Since pictures are not wanted in the copy, output only the rest of each record exactly.

****

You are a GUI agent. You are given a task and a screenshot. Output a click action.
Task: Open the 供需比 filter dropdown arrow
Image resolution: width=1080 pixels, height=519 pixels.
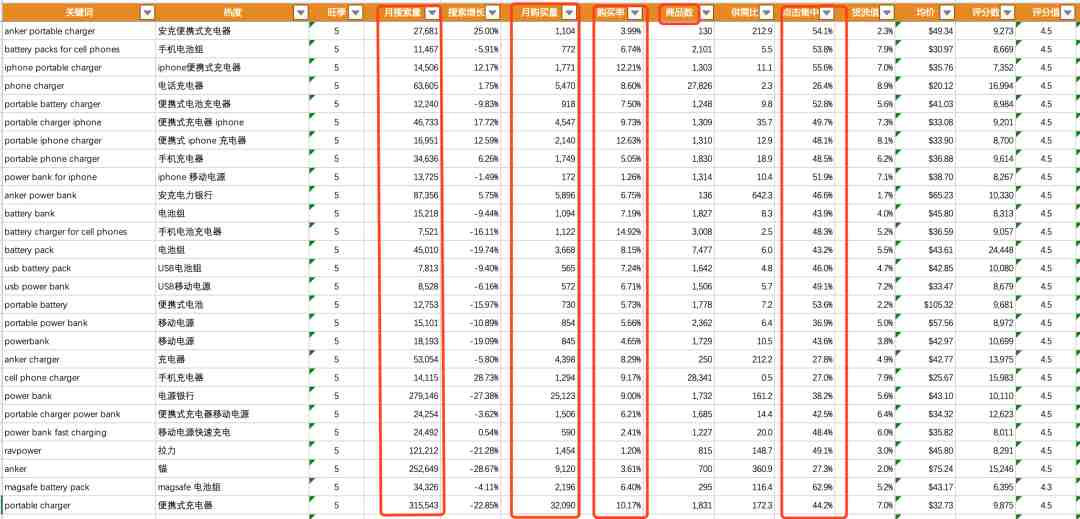pyautogui.click(x=766, y=12)
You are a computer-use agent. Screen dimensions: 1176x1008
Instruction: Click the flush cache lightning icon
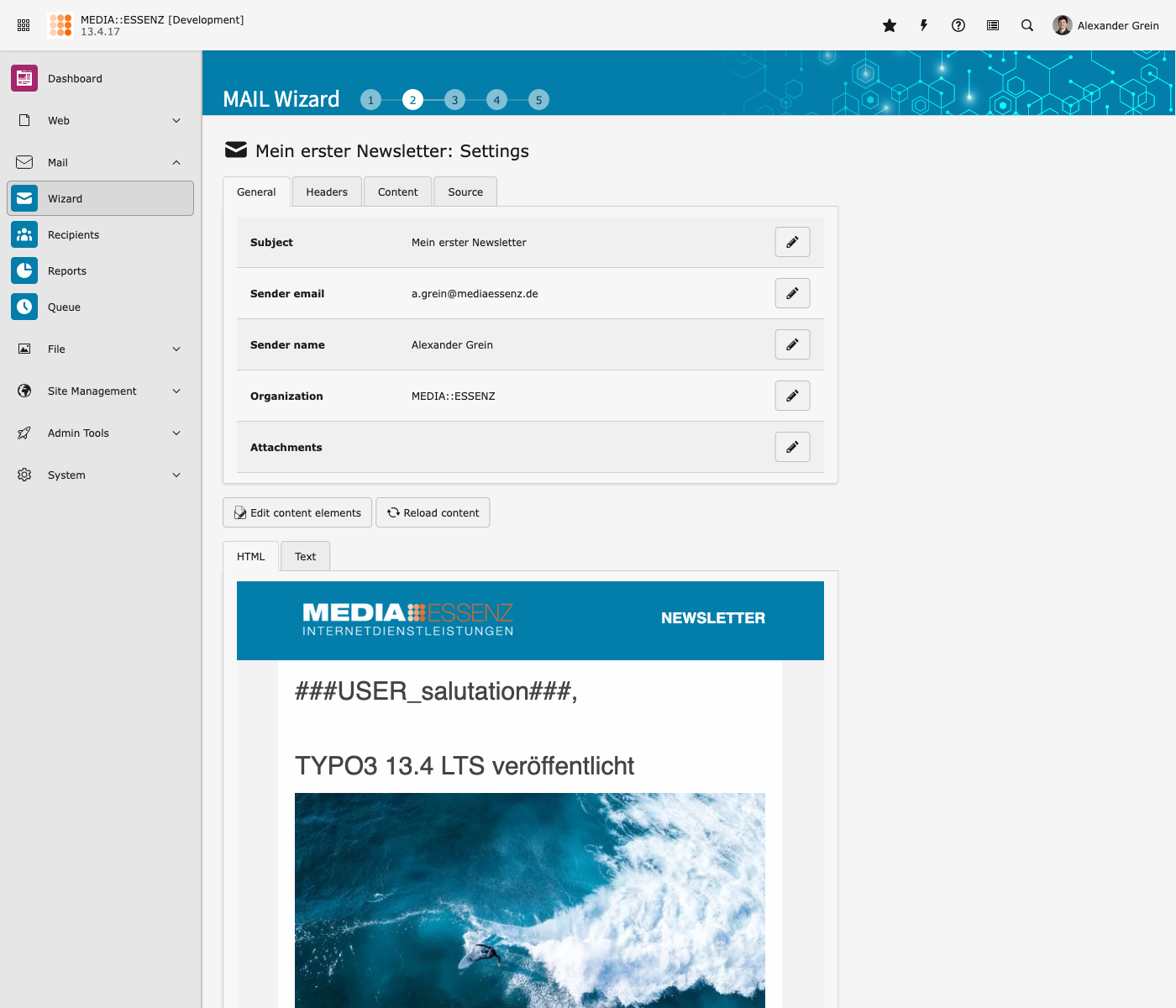click(924, 25)
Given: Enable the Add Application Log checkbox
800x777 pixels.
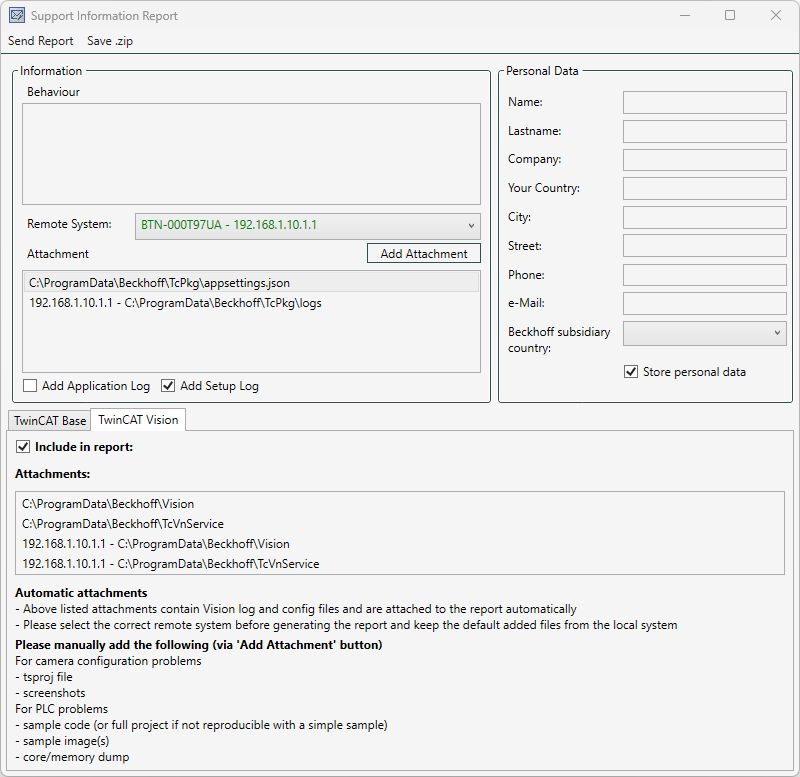Looking at the screenshot, I should click(x=30, y=386).
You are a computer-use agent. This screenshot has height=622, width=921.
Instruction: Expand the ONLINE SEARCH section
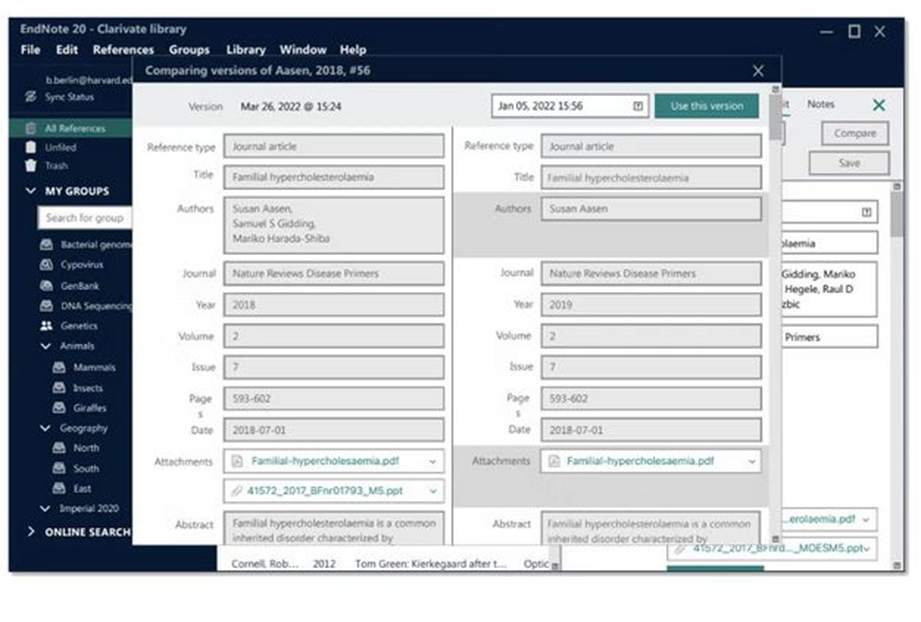[30, 532]
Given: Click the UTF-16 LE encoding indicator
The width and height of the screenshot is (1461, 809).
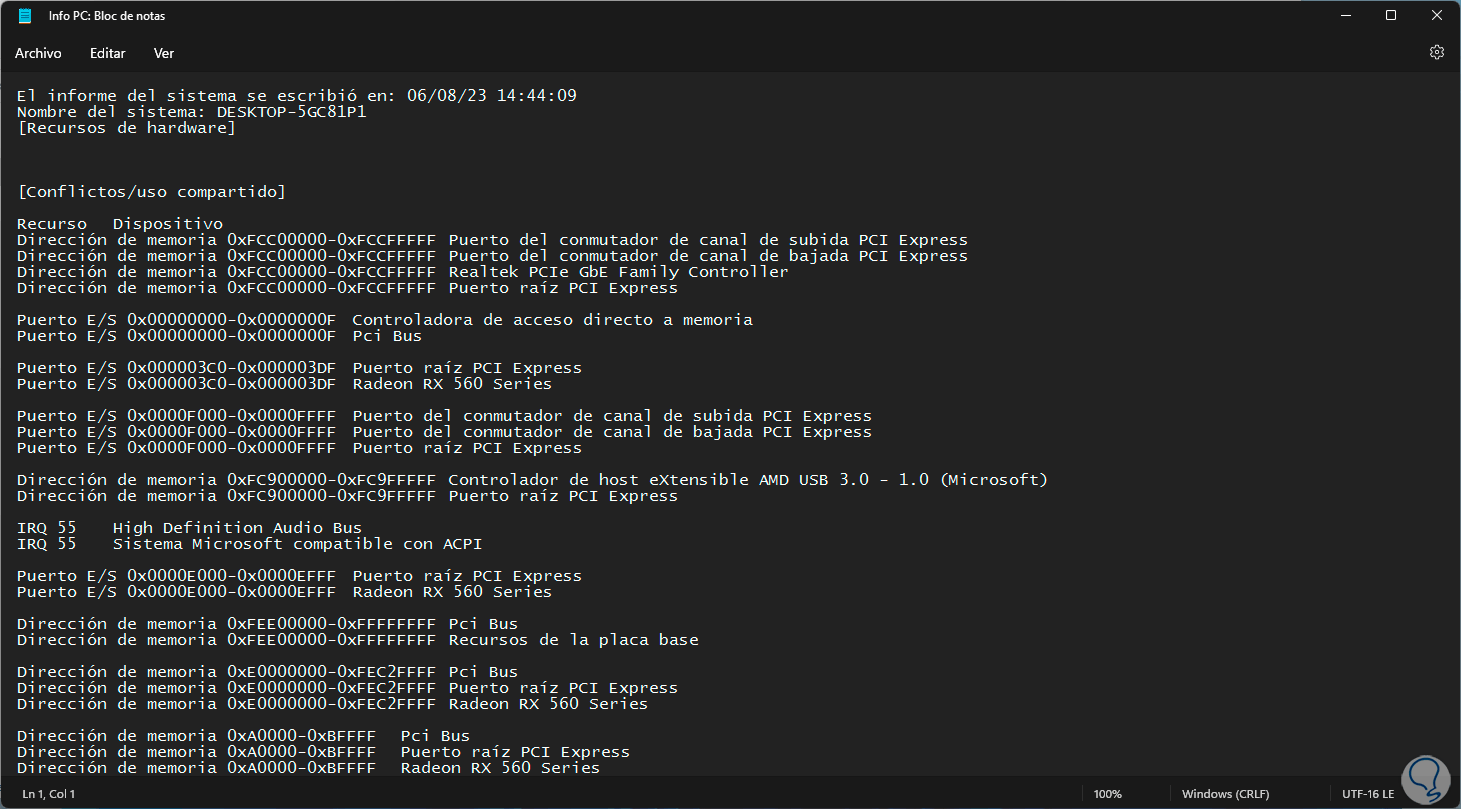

****

- _Solution to this problem_:
You are a GUI agent. You are given a task and a screenshot. Output a click action.
Task: Open the 供需比 filter dropdown arrow
Image resolution: width=1080 pixels, height=519 pixels.
pyautogui.click(x=766, y=12)
You are a computer-use agent. Screen dimensions: 1176x1008
Instruction: Click the flush cache lightning icon
click(924, 25)
Given: Enable the Add Application Log checkbox
800x777 pixels.
Looking at the screenshot, I should click(x=30, y=386).
You are a computer-use agent. This screenshot has height=622, width=921.
Instruction: Expand the ONLINE SEARCH section
[30, 532]
Given: Click the UTF-16 LE encoding indicator
The width and height of the screenshot is (1461, 809).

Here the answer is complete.